A Toyota, enfim, terá um carro para brigar diretamente com o Honda City. Não será o Vios tailandês nem o Yaris europeu e sendo mais minucioso, nem um Toyota de essência. O sedãzinho tem origem na Mazda e é um dos primeiros frutos da parceria entre as duas fabricantes firmada há três anos para aumentar a escala de produção e cortar custos de desenvolvimento. A base do modelo será a da nova geração do Mazda 2. Como Toyota ele ainda não tem nome. Como Scion (a submarca da Toyota voltada aos jovens americanos) virou iA e foi apresentado oficialmente no Salão de Nova York, em abril.

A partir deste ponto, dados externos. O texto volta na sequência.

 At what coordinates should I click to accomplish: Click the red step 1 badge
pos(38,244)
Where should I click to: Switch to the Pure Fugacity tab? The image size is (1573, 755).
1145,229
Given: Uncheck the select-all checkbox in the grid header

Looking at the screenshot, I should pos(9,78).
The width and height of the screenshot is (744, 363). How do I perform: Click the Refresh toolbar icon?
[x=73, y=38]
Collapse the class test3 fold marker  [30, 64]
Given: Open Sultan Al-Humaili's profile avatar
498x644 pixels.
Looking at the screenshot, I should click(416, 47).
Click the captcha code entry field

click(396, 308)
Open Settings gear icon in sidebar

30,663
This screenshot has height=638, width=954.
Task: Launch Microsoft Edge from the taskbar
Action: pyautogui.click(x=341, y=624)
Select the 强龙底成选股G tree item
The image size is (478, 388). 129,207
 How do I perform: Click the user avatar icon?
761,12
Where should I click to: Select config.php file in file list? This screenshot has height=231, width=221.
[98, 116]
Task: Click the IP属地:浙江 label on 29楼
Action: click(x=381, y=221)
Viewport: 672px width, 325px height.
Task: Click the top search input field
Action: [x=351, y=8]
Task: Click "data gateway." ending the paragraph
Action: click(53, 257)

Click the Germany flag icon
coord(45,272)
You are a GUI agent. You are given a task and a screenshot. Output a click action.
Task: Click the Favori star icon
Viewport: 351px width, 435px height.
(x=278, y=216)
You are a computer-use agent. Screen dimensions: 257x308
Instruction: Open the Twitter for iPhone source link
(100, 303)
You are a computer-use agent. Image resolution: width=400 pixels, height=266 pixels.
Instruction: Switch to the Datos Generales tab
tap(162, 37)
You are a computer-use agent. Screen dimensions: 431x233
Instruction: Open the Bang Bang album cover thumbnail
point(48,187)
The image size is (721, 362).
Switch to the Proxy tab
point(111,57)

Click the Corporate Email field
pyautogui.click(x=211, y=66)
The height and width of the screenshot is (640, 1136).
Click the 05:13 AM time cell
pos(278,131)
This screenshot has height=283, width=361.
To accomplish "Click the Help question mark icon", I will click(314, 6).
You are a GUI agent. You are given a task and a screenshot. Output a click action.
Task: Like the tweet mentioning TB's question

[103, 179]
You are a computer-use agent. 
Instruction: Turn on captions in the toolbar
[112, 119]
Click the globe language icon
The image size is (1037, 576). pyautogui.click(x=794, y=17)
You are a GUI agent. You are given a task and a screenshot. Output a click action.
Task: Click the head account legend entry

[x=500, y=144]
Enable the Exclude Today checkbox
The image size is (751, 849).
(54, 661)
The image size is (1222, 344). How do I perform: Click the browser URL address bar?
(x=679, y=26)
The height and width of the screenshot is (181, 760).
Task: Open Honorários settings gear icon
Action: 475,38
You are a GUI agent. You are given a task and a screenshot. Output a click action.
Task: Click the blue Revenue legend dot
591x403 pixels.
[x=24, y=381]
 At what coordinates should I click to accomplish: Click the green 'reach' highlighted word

O sedã é ligeiramente mais curto que o City. São 4,32 metros de comprimento (ante 4,45 m do Honda) e 2,57 m de entre-eixos, apenas 3 cm a menos que no rival direto. O porta-malas tem capacidade de 410 litros e os bancos traseiros podem ser rebatidos no esquema  40/60. O motor é o 1.5 16V com duplo comando variável e injeção direta, também de origem Mazda. Ele rende 116 cv de potência e 15,1 mkgf de torque. Tanto na versão manual como na automática o câmbio tem seis marchas.


A lista de equipamentos é vasta e inclui piloto automático, partida por botão, tela touchscreen de 7 polegadas, GPS, câmera de ré e um sistema de pré-colisão em baixa velocidade com sensores a laser que detectam e previnem potenciais acidentes, minimizando o estrago quando a colisão não pode ser evitada. É tecnologia sofisticada e daquelas não vistas em carros deste segmento.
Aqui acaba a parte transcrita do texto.